Silvester an Haustiere denken

Silvester an Haustiere denken

Künstlerin geht ins Kloster, Erzieherin mag bunte Schilder, Tierärztin bittet um Rücksicht Senior gibt sich sportlich, Wirtsfamilie verkauft aus.

Nettetal. Große Pläne: „Ich bereite einige Ausstellungen vor“, verrät Marile Heinen (54). In Deutschland und Holland zeigt die Kaldenkirchener Künstlerin neue Werke, einige Projekte zusammen mit Kollegen wie Marianna Kalkhof aus Lobberich.

„Fürs Kloster Marienthal setze ich das Thema Babel aktuell um, da spielen Globalisierung, Geld, Macht mit hinein.“ Die für ihre „erdigen Skulpturen“ bekannte Künstlerin macht auch 2012 als einzige in Nettetal beim „Tag der offenen Töpferei“ mit. Internet: www.marile-heinen.de

Stolze Leistung: „Ich bin ja auch ein paar Jahre jünger als andere Teilnehmer“, sagt Hans-Willi Veckes (61. Er gewann das Tischtennis-Turnier des ESV Kaldenkirchen in der Gruppe „Senioren ab 60 Jahre“. Dabei spielt er „erst so seit 15 Jahren Tischtennis“. Statt eines Pokals erhielt der Sieger „eine Urkunde und einen großen Weckmann“.

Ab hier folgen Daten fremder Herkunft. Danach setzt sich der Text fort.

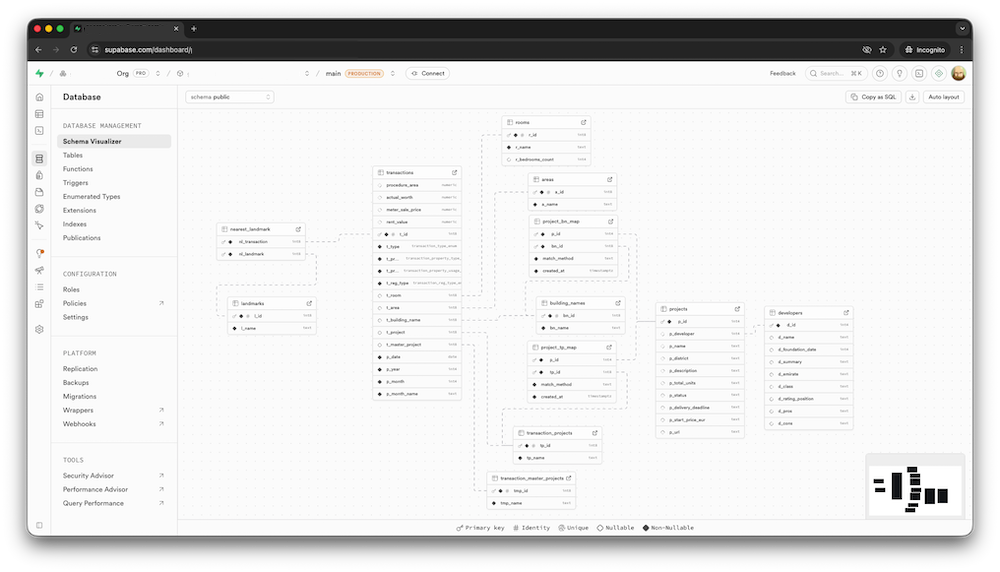Open the help question mark icon

coord(880,73)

Guten Rutsch: „Aber wer Haustiere hat, sollte beim Feiern Rücksicht nehmen“, mahnt Susanne Wollborn (52). Trubel und Silvester-Knaller könnten Tiere verängstigen, weiß die Hinsbecker Tierärztin. Ihr Tipp: „Katzen drinnen lassen, schreckhaften Hunden vorsorglich ein Beruhigungsmittel geben, etwa ein Enzym, das jeder Tierarzt kennt.“ So schwer es auch falle, Haustiere solle man in ihrer Angst nicht trösten, das „bestärkt sie nur im Gefühl, das was nicht stimmt“. Wollborn: „Auf keinen Fall ein Haustier an Silvester alleine lassen!“

Endgültig Schluss: „Wehmut ist schon dabei“, gibt Wilma Fuchs zu. Denn letzte Woche schloss Familie Fuchs die Traditions-Gaststätte Haus Abelen, die 100 Jahre lang ein beliebter Treffpunkt für alle Breyeller war. Allerlei Einrichtungsgegenstände vom Geschirr bis zu Töpfen werden von heute bis Donnerstag an jedermann verkauft (11 bis 19 Uhr, Tel. 02153/70754). Beim Aussortieren behielt Wilma Fuchs „nur das eine oder andere Erinnerungsstück“ für sich selbst.

Nette Bescherung: „So ein schönes Logo haben wir uns schon lange gewünscht“, freut sich Jennifer Tölkes (26). Die Leiterin der katholischen Tageseinrichtung für Kinder in Schaag zeigt auf das große bunte Schild am Eingang, das aus Spenden der Schützen-Bruderschaft Schaag finanziert wurde. „Das Miteinander von Kindern verschiedener Herkunft und die Kirche als christliches Element kommen prima zur Geltung“, sagt Tölkes.